Disaster Recovery, the things I learned the hard way
I've been working in the Disaster recovery business for 6 years, so I thought I could put in writing a few things that have been the bane of the projects I've been assigned leading to failure, exhaution and plain customer rejection of the DR solution.
The plagues of your DR
This filer you shall clean and archive
See this filer with 7 TB of data and 4 Million files you have ?
Of those 4 millions, half of them if not way less are necessary on a daily basis.
In case of a disaster and yo need accounting and your invoicing back online ASAP ? you will need a tenth of it in the first 4 to 12 hours.
Do yourself, and the tool that you use to recover, a favor :
- Archive in Zip directories with stale data
- Order and make people in the company order the data by Year / Month if possible, or have an archive directory with zip files of unused data.
AKA HAVE A DATA LIFECYCLE POLICY !
This tool that uses MAC addresses for licensing you shall banish
In case of DR, you might be in a slightly different environment than the production.
This can happen for many reasons : The provider you chose is late on the delivery of something, you chose a DRaaS solution that uses any kind of public cloud, where usually setting arbitrary mac addreses is going to be forbidden, the server is now in a vortual environment and was physical previously...
Tools that rely on the MAC address of the network interfaces to check if the licence is valid are going to be an issue and you will need to copntact the editor to obtain a new licence...
Which is usually NOT a great experience because the very concept of Disaster Recovery is not a priority for many of them and the latency of sales people you will certainly be forwarded to can be a nightmare.
Which brings us to the next point ->
The name and contact information of your providers you shall keep up to date
You're in it up to the neck, and you are kindly informed that your contact at "provider of critical business solution X" has moved on and is no longer at the company.
Congratulation, you now have another rabbit hole involing talking to humans from outside that you need to resolve.
Keep up to date with your support of the solutions every 6 months, have a list of those in a vault / file manager outside your systems and review your support contracts at the same time.
No support contract while triggering a DR is shaking hands with danger. Ask your support for how they will help you set things back up in case of an emergency and how much it might cost you.
This huge partition you should break up
A 13 TB Exchange server, on a 20 mbps line, is not a great backup and recovery recipe. Nor is a SQL dump recovery of 3 TB of EDI Data to apply to your restarted MSSQL server.

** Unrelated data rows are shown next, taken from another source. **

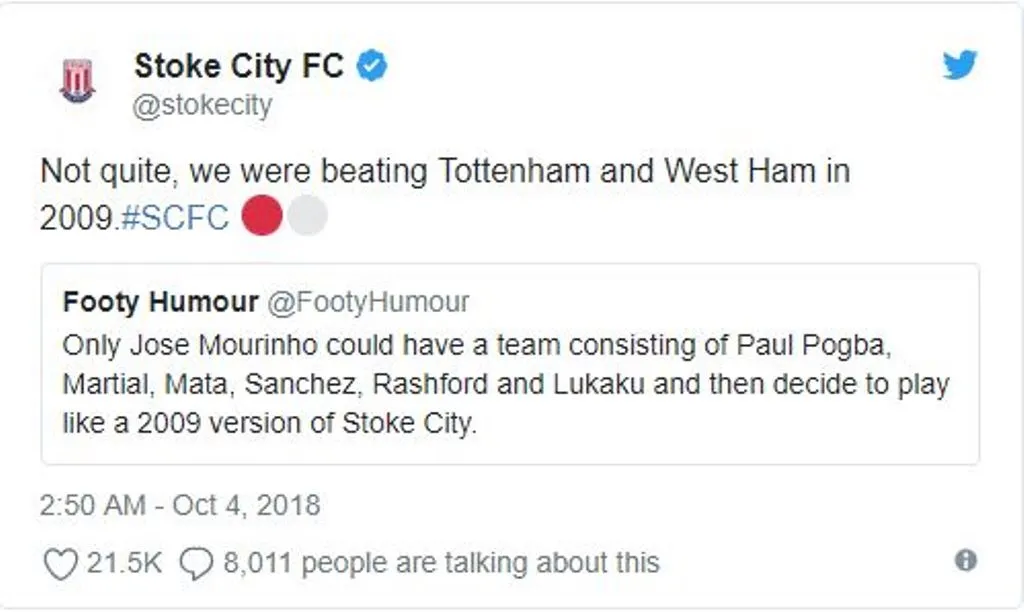Click the Footy Humour account name
The image size is (1024, 612).
pyautogui.click(x=160, y=302)
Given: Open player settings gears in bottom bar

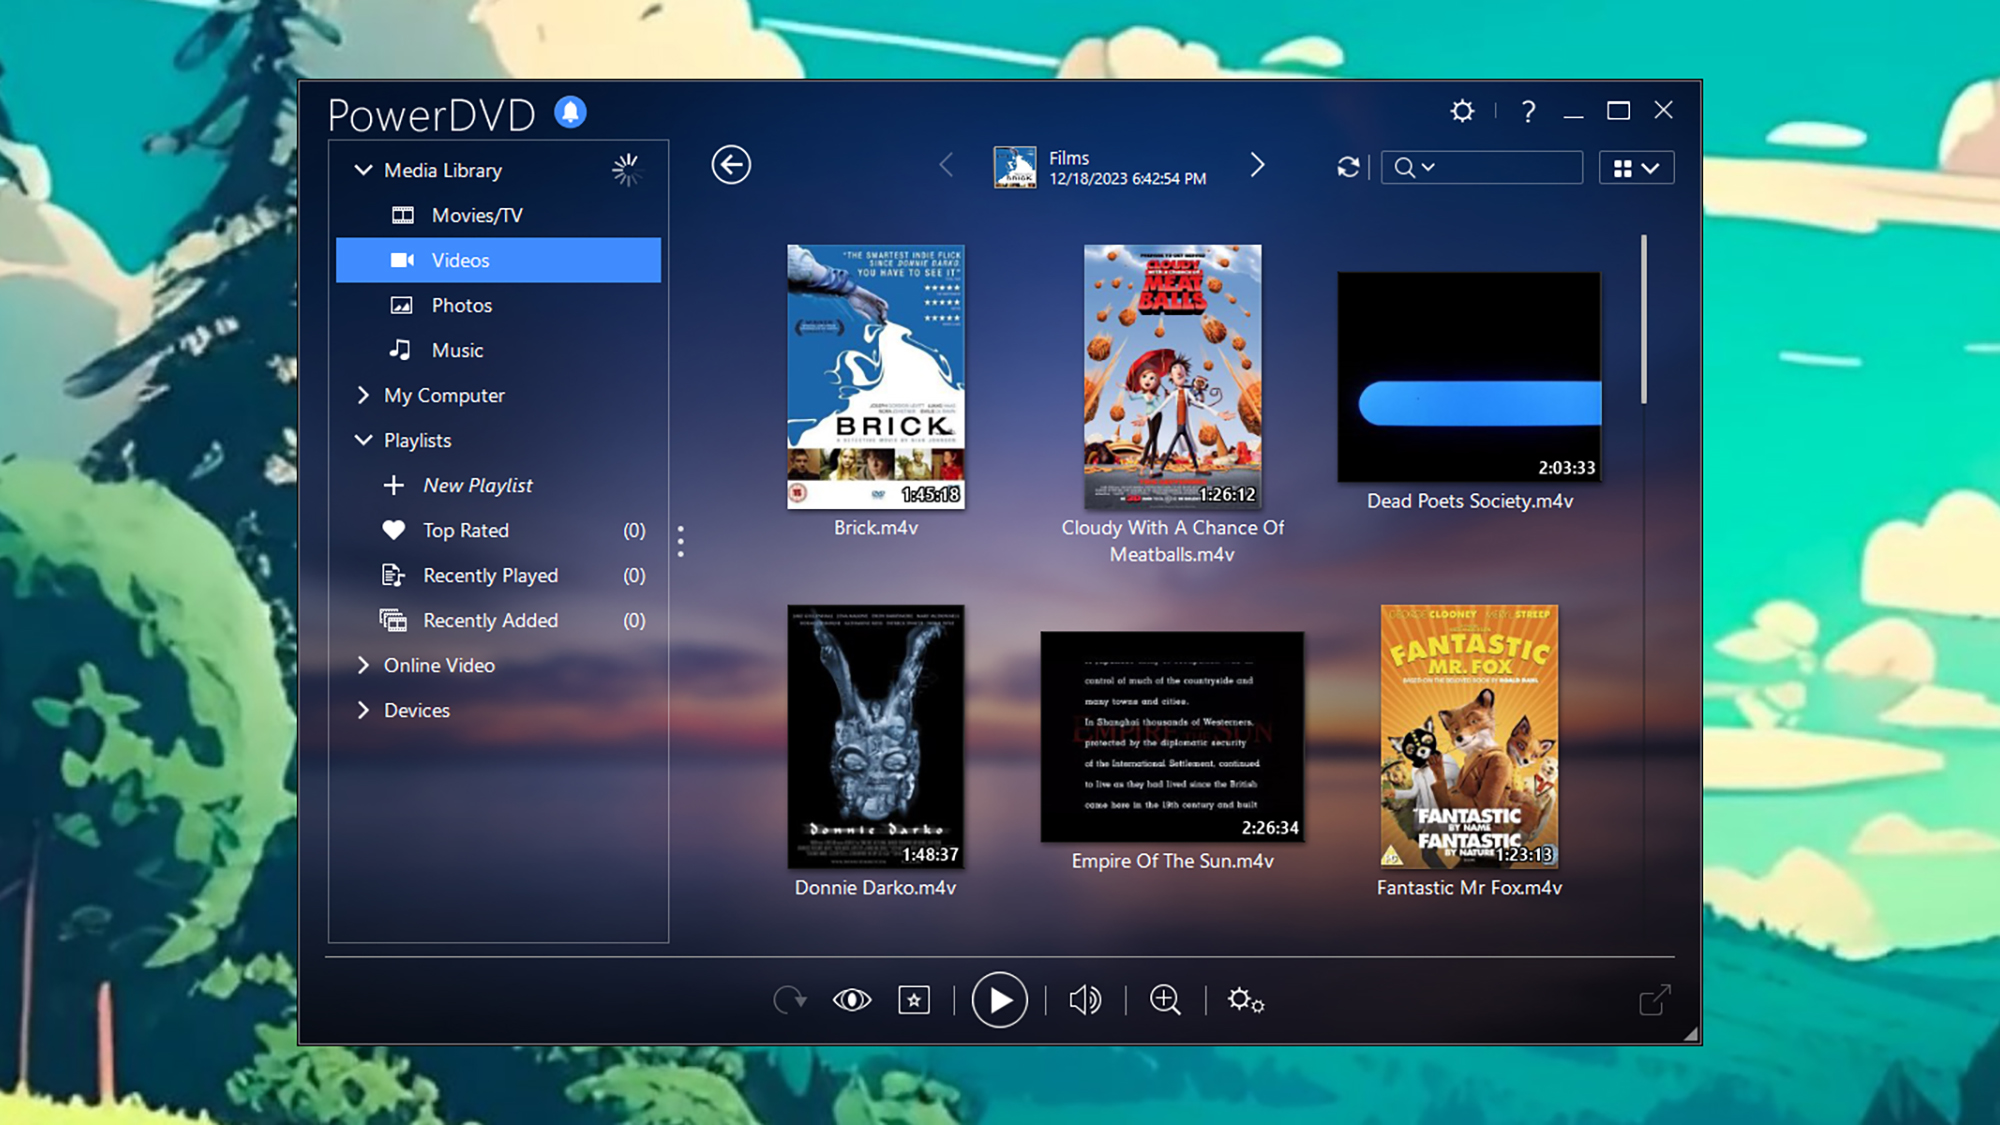Looking at the screenshot, I should [1246, 1000].
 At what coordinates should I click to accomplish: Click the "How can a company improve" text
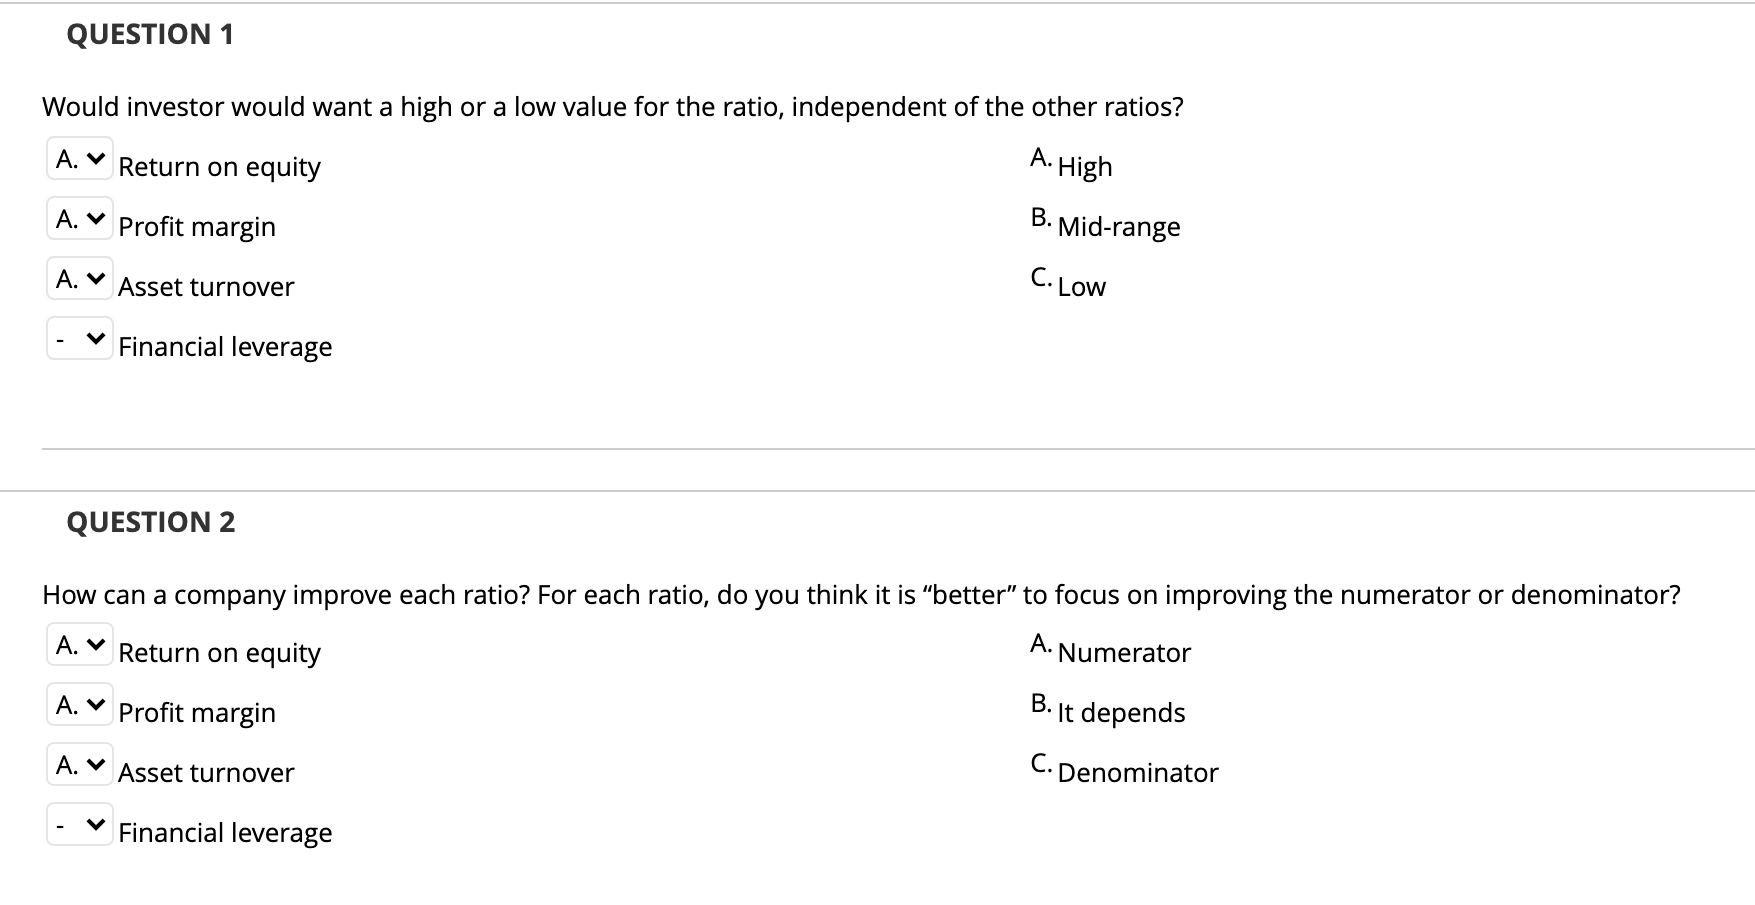(860, 595)
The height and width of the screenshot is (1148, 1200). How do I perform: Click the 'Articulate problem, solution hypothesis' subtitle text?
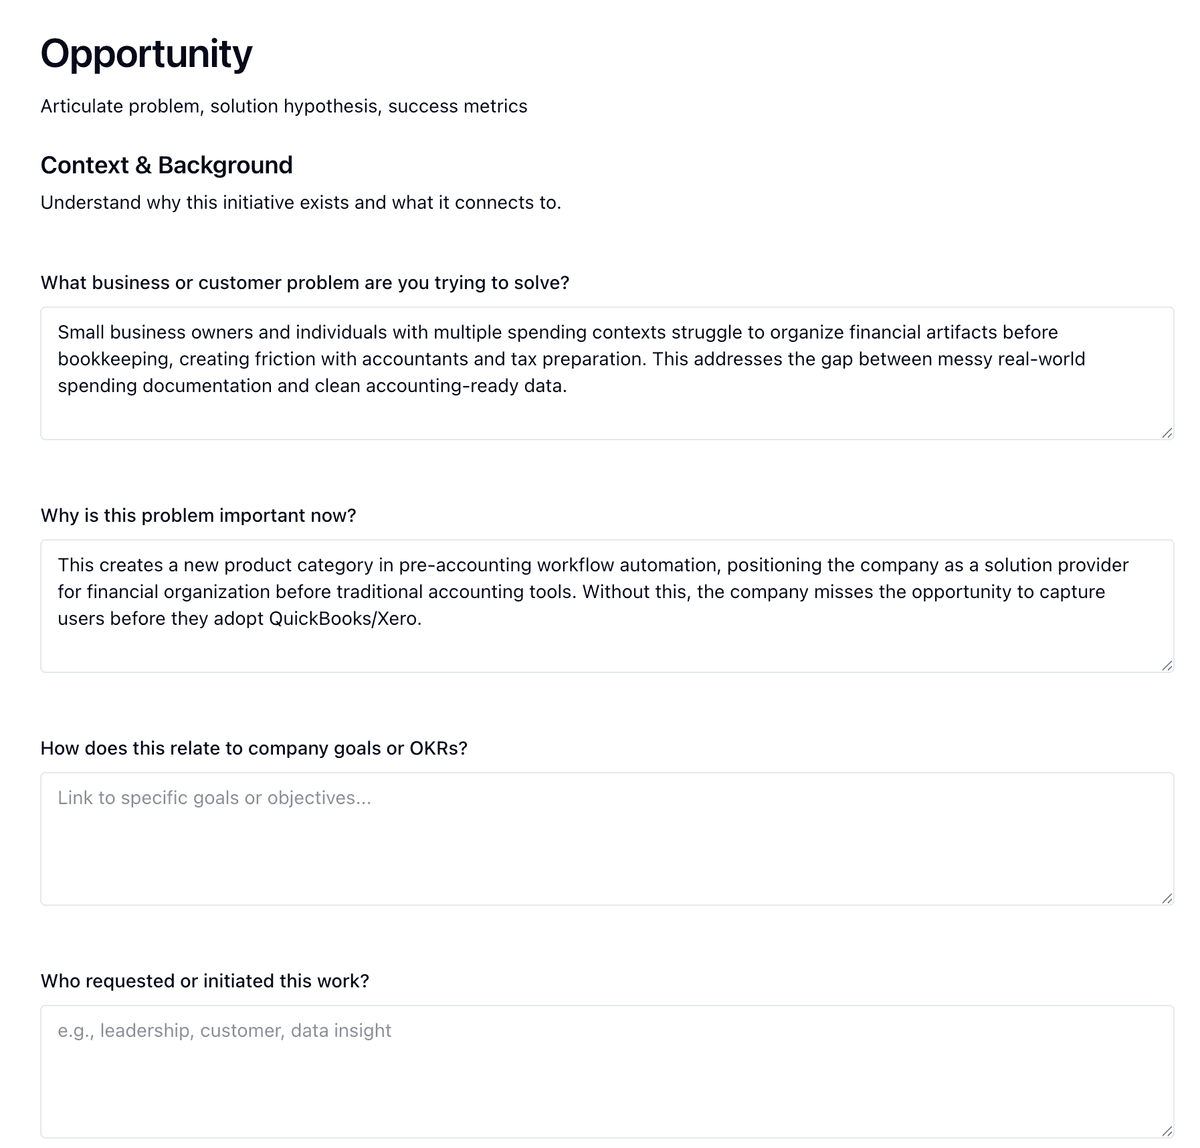(283, 106)
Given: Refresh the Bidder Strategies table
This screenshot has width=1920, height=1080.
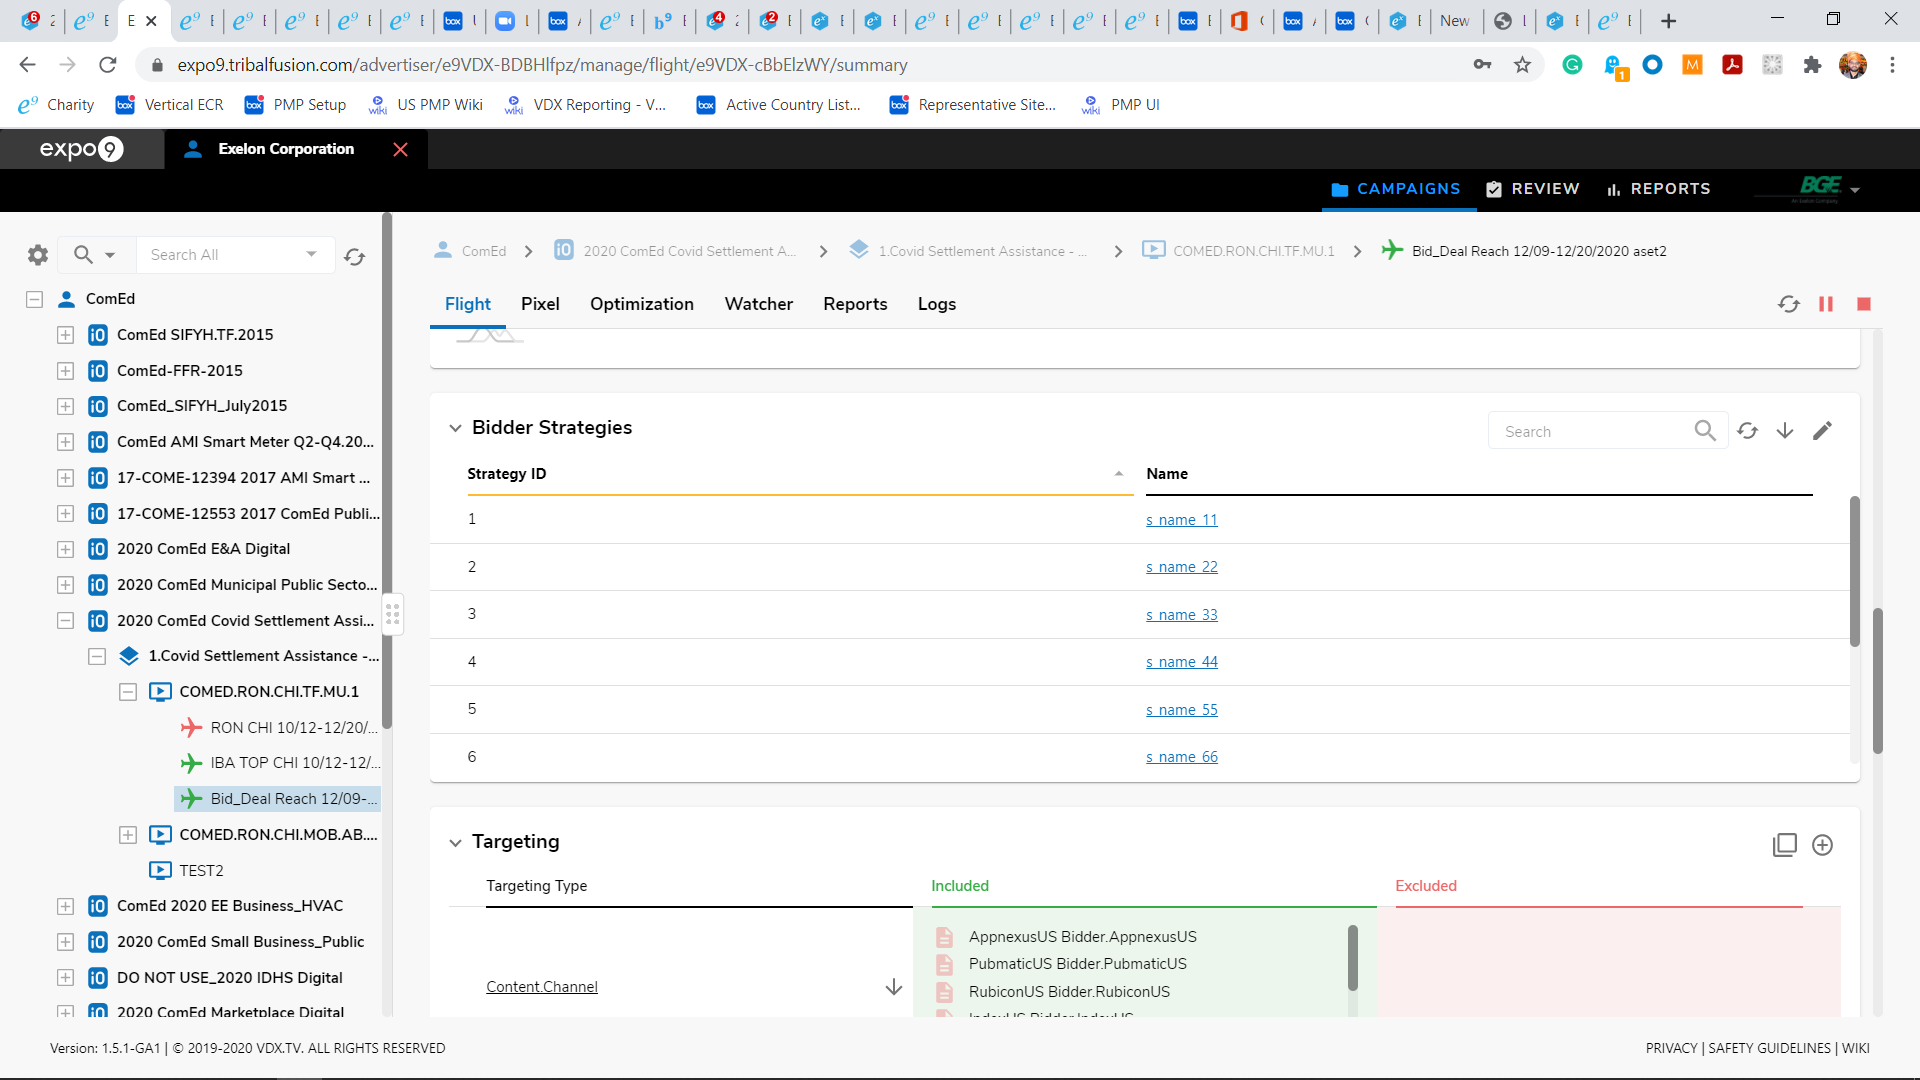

The larger the partition, the bigger the data on it, usually those large systems are also a monolithic database, where the recovery of data MUST be consistent in a single atomic operation : You will need all of your database's files for it to start up, but when each of them weigh a hundred gigabytes, this will introduce a delay in your recovery.
Less is better
You have to always do more with less at your disposal, to help you with that, give your problems to someone else :
- Exchange to Office 365 for non critial people (if you're european, yeah, keep exchange for the VIPs, just reduce it's size), if not everyone.
- Move the photos of the company gathering of 2003 to cold cloud storage.
- When solutions like azure workstation, Shadow and Citrix cloud exists,ask yourself if you still need to maintain a local VDI solution
Your documentation you will keep up to date and protect
Yes, you need to include your internal wiki in your DR, and in it, must be present the instruction on how to restart and maintain your services. Create an inventory of EVERY. SINGLE. ONE. OF. THEM. , if there's someone that point a lack in documentation, add it to the todo.
Your secrets and passwords you will keep with you and synced
Use a password manager, idealy externalized... No, hosting it on premise is not necessarily more secure, and when disaster strikes, if it gets wiped out too, you're in deep shit.